What this task involves: All lines in the records below from the line with "[Follow us on Instagram] (1243, 947)" through the line with "Acties (386, 213)" are to be given again exactly, both ends included; the pictures are to be left out.

** Input records follows **

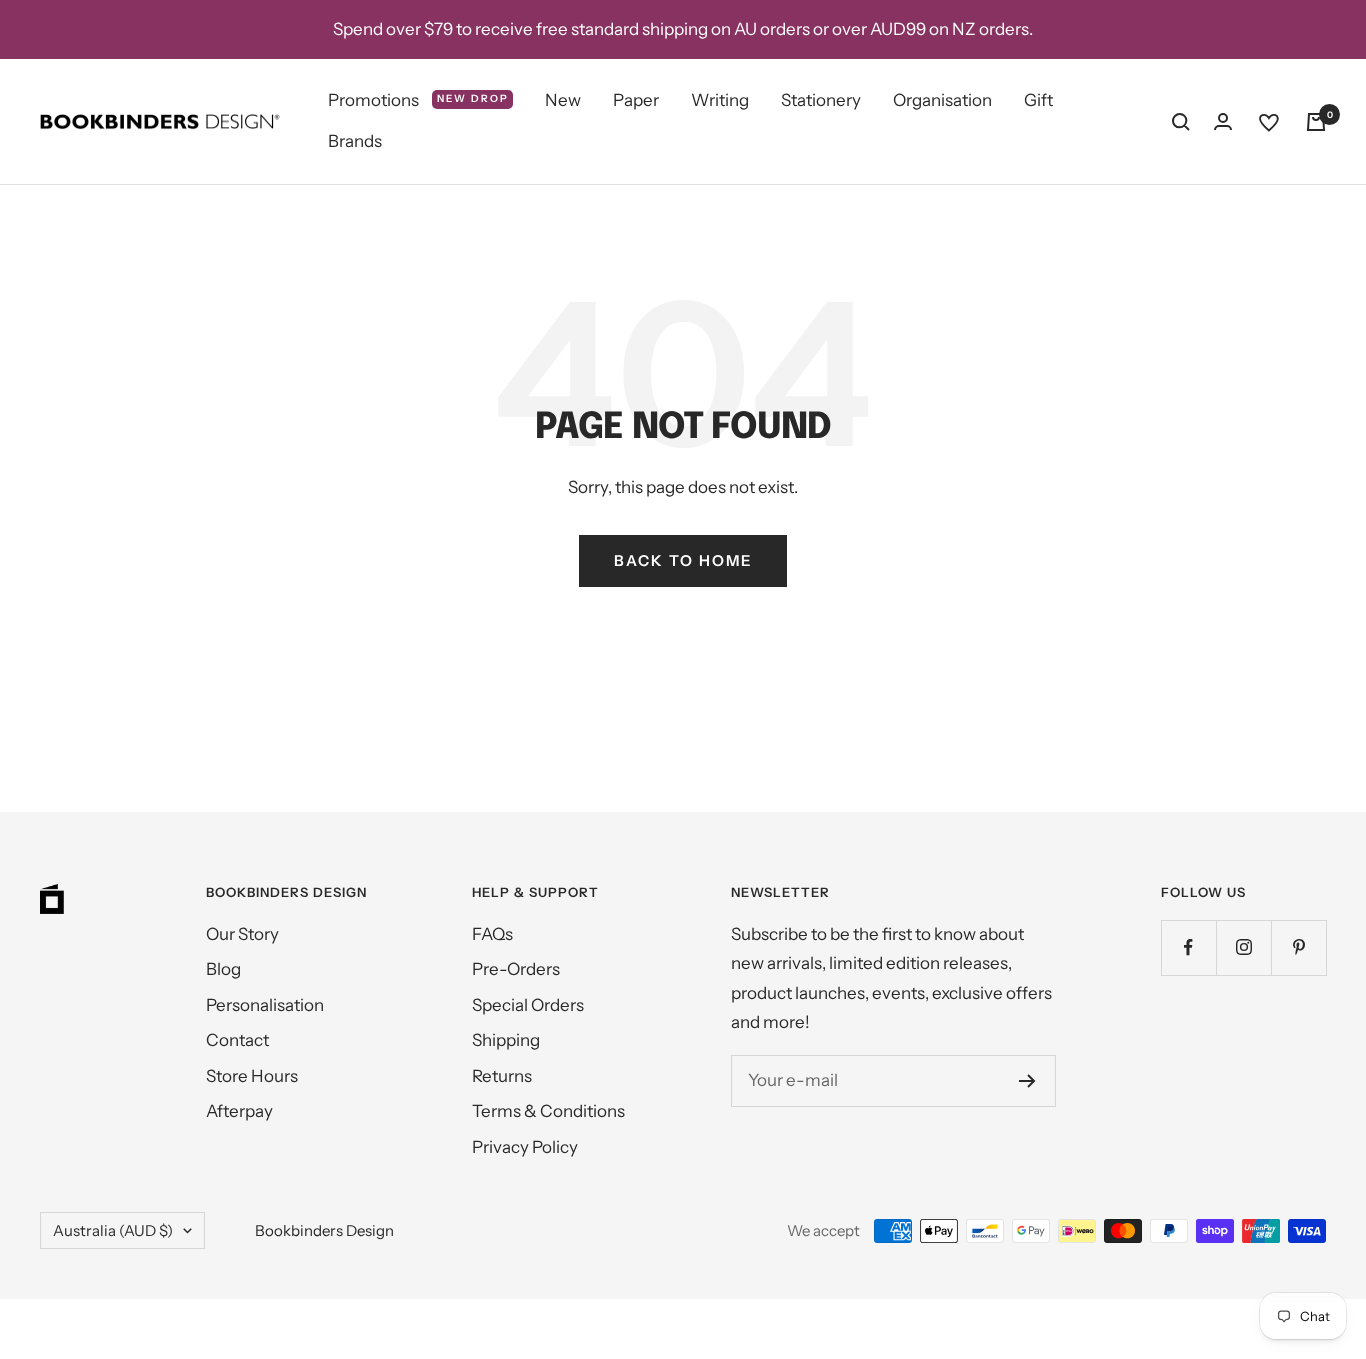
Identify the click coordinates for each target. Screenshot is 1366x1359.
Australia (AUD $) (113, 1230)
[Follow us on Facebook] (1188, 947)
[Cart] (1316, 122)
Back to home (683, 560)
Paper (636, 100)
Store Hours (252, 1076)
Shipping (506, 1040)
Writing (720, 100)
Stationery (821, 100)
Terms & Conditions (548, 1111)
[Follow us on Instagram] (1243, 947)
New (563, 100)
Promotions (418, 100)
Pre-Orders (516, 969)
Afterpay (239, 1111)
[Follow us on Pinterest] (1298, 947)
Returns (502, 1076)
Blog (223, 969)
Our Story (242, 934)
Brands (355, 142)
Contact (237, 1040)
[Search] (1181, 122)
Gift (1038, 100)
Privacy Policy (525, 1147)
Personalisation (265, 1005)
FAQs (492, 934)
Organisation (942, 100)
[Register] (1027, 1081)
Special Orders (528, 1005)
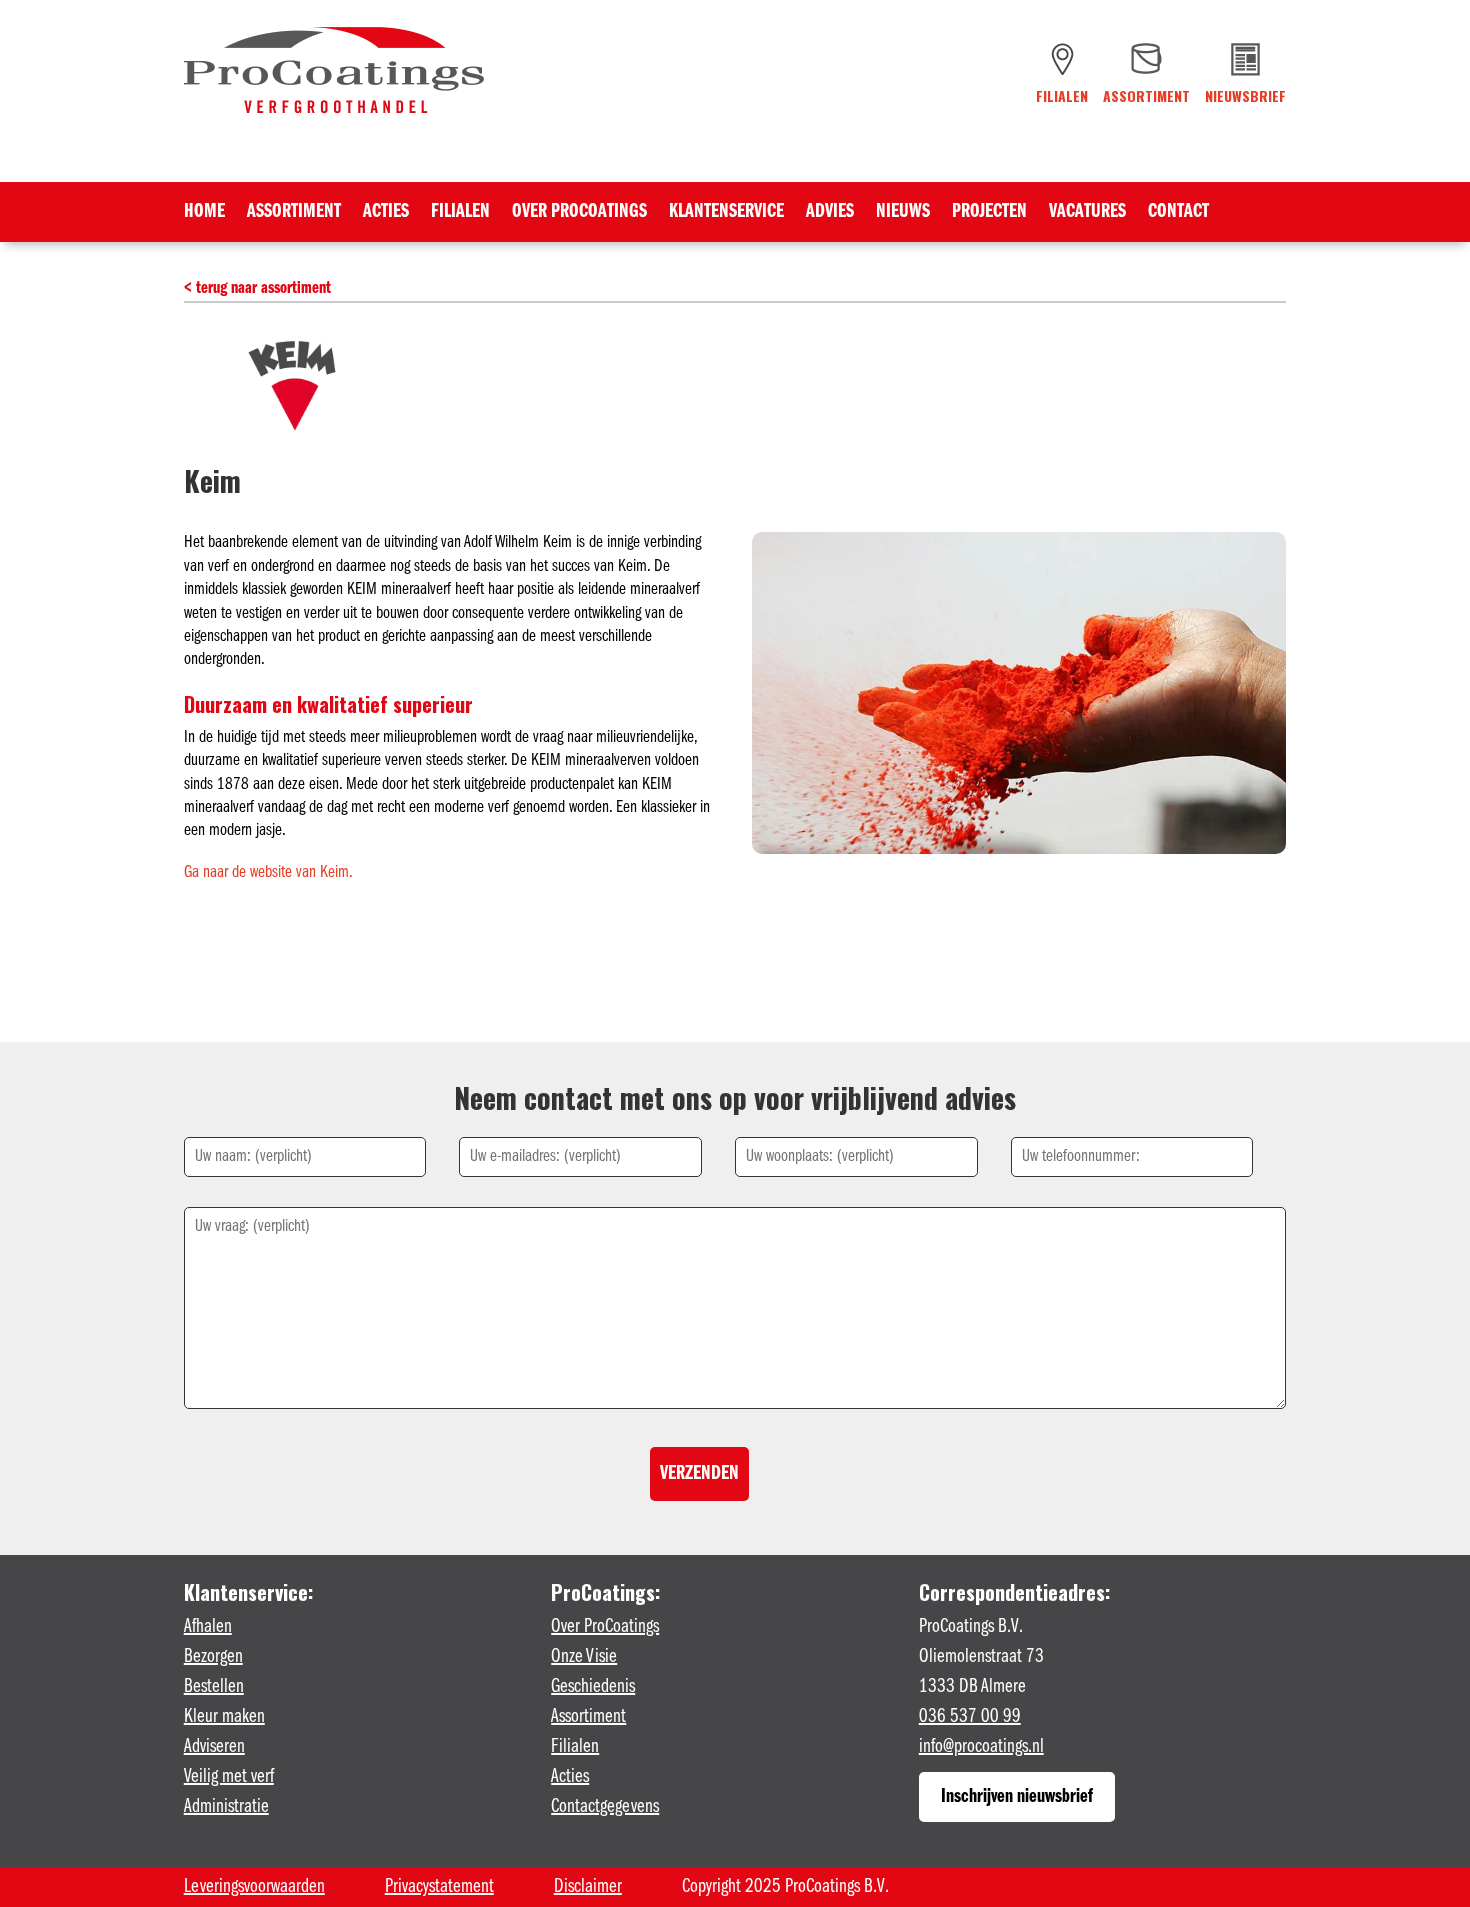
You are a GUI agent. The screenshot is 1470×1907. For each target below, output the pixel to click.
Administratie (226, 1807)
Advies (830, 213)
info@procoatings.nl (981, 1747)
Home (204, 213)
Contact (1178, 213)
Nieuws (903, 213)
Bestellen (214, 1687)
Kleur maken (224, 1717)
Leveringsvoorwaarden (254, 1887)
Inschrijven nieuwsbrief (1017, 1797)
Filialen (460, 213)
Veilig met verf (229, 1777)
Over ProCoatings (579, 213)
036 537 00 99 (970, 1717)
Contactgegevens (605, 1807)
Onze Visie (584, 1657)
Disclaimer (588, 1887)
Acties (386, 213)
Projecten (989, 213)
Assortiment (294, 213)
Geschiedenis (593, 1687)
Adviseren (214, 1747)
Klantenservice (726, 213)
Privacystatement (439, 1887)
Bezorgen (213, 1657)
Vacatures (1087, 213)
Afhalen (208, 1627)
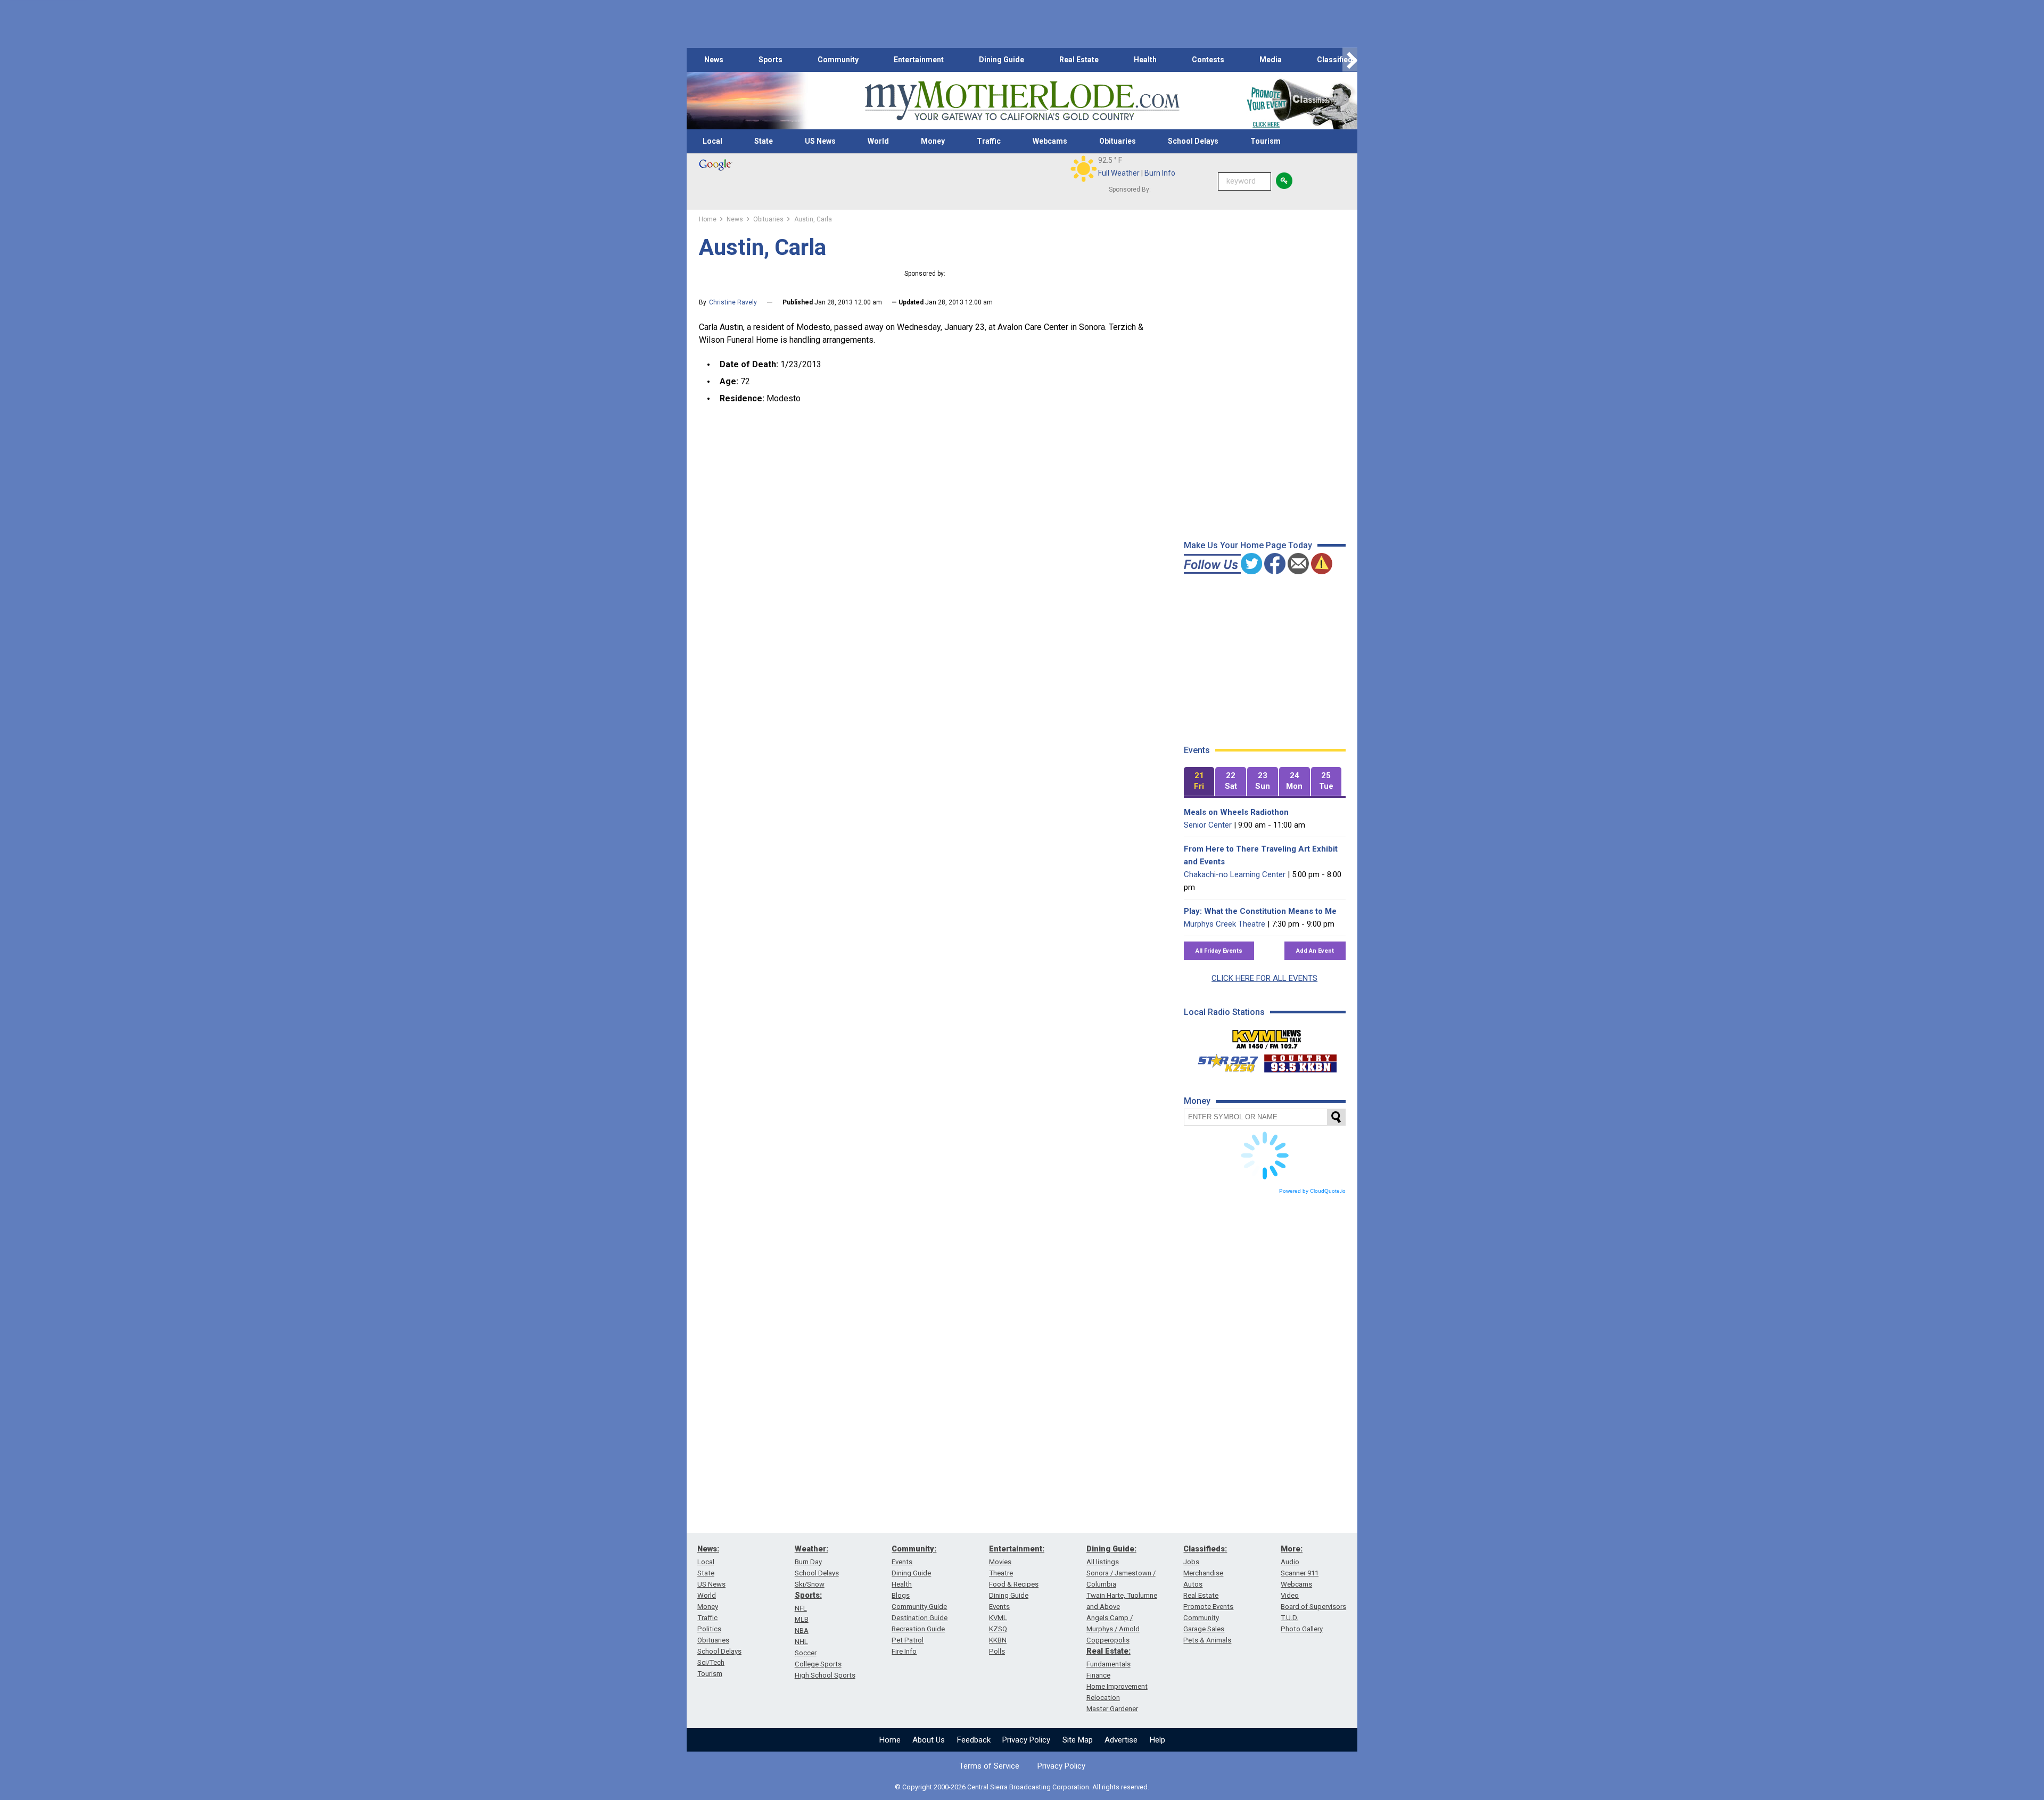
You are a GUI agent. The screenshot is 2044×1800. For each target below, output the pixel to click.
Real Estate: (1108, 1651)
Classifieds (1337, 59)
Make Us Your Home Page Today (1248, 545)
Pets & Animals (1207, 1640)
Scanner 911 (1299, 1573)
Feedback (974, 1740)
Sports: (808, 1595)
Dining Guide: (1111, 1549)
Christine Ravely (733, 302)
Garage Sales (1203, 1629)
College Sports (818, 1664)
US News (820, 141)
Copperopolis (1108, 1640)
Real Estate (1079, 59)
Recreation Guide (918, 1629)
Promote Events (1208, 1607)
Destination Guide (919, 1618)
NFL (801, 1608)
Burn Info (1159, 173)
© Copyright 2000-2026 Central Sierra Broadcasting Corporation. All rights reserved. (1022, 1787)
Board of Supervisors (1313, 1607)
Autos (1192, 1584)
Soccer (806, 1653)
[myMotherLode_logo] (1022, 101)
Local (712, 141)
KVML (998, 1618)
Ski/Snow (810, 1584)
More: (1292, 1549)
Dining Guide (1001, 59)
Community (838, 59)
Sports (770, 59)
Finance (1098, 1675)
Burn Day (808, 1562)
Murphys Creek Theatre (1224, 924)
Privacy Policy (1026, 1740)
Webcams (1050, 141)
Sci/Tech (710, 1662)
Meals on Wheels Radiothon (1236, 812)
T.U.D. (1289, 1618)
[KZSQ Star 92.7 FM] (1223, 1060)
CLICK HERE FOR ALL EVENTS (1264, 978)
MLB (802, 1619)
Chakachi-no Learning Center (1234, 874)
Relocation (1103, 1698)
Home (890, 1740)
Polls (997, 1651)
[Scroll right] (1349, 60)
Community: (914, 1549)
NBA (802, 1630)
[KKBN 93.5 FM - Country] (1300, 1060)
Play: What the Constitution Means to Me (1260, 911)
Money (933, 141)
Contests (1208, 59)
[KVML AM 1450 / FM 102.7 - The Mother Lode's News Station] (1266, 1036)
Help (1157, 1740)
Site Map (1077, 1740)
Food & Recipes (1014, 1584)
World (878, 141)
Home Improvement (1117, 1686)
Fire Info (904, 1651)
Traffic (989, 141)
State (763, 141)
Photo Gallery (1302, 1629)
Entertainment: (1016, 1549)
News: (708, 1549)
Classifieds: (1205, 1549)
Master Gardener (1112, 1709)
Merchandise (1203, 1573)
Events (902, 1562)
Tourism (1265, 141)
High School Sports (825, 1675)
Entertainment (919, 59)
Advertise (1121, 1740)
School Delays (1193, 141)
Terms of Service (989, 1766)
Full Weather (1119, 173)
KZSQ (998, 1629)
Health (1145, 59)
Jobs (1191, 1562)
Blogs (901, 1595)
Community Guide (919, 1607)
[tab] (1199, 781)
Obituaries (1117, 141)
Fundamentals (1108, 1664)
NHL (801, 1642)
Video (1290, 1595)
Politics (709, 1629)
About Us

** End of Input records **

Response area:
[Follow us on Instagram] (1243, 947)
New (563, 100)
Promotions (418, 100)
Pre-Orders (516, 969)
Afterpay (239, 1111)
[Follow us on Pinterest] (1298, 947)
Returns (502, 1076)
Blog (223, 969)
Our Story (242, 934)
Brands (355, 142)
Contact (237, 1040)
[Search] (1181, 122)
Gift (1038, 100)
Privacy Policy (525, 1147)
Personalisation (265, 1005)
FAQs (492, 934)
Organisation (942, 100)
[Register] (1027, 1081)
Special Orders (528, 1005)
You are a GUI agent. The screenshot is 1470×1907. For each target below, output the pixel to click.
Administratie (226, 1807)
Advies (830, 213)
info@procoatings.nl (981, 1747)
Home (204, 213)
Contact (1178, 213)
Nieuws (903, 213)
Bestellen (214, 1687)
Kleur maken (224, 1717)
Leveringsvoorwaarden (254, 1887)
Inschrijven nieuwsbrief (1017, 1797)
Filialen (460, 213)
Veilig met verf (229, 1777)
Over ProCoatings (579, 213)
036 537 00 99 (970, 1717)
Contactgegevens (605, 1807)
Onze Visie (584, 1657)
Disclaimer (588, 1887)
Acties (386, 213)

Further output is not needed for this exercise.